((

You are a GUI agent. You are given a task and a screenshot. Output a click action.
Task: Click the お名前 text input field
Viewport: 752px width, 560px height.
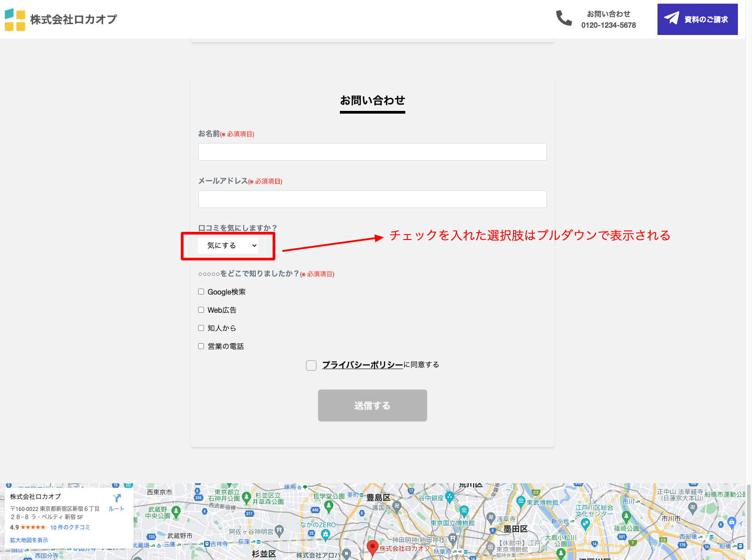372,152
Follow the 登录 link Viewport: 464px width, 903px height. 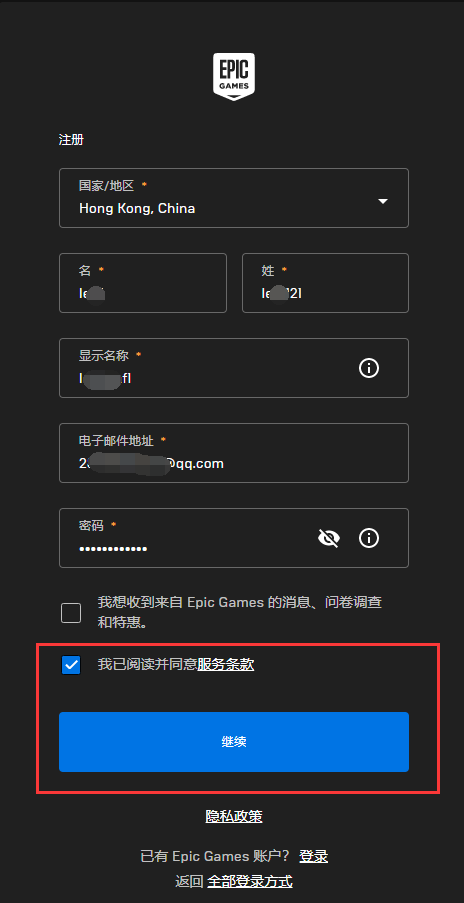[314, 856]

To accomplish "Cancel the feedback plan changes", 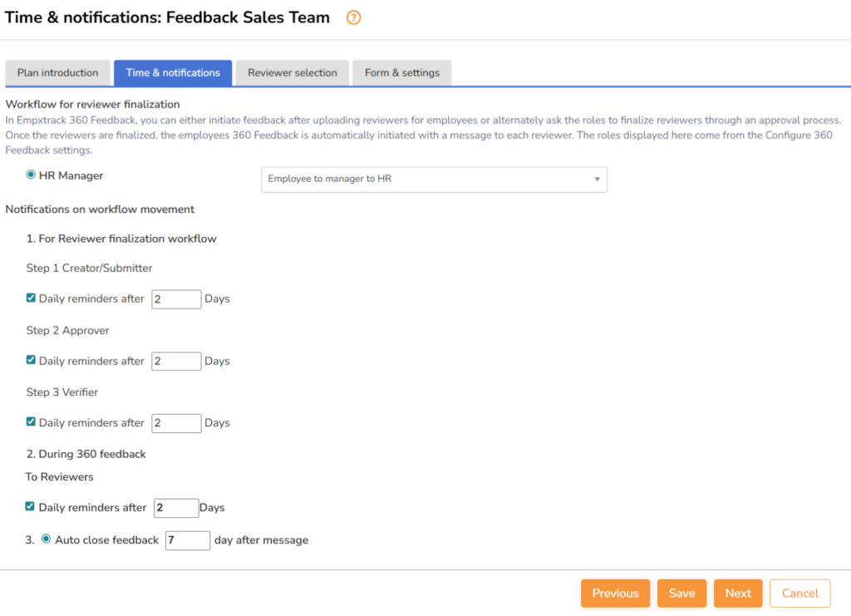I will [799, 594].
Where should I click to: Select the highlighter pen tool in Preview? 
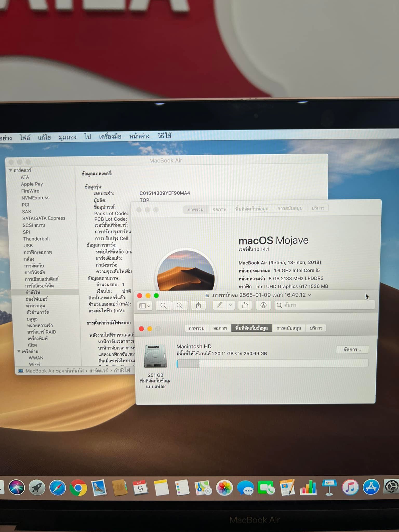(x=220, y=305)
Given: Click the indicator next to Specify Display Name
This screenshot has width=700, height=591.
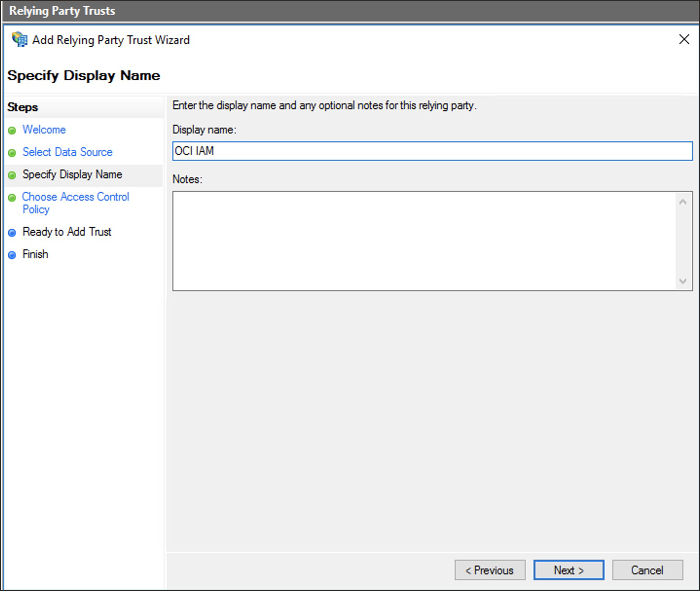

))

- What you are asked to do:
Beginning at the line with "Given: Click the", reproduce each line exactly through the last line of the records above, with pictures left out.

- Result:
Given: Click the indicator next to Specify Display Name
This screenshot has width=700, height=591.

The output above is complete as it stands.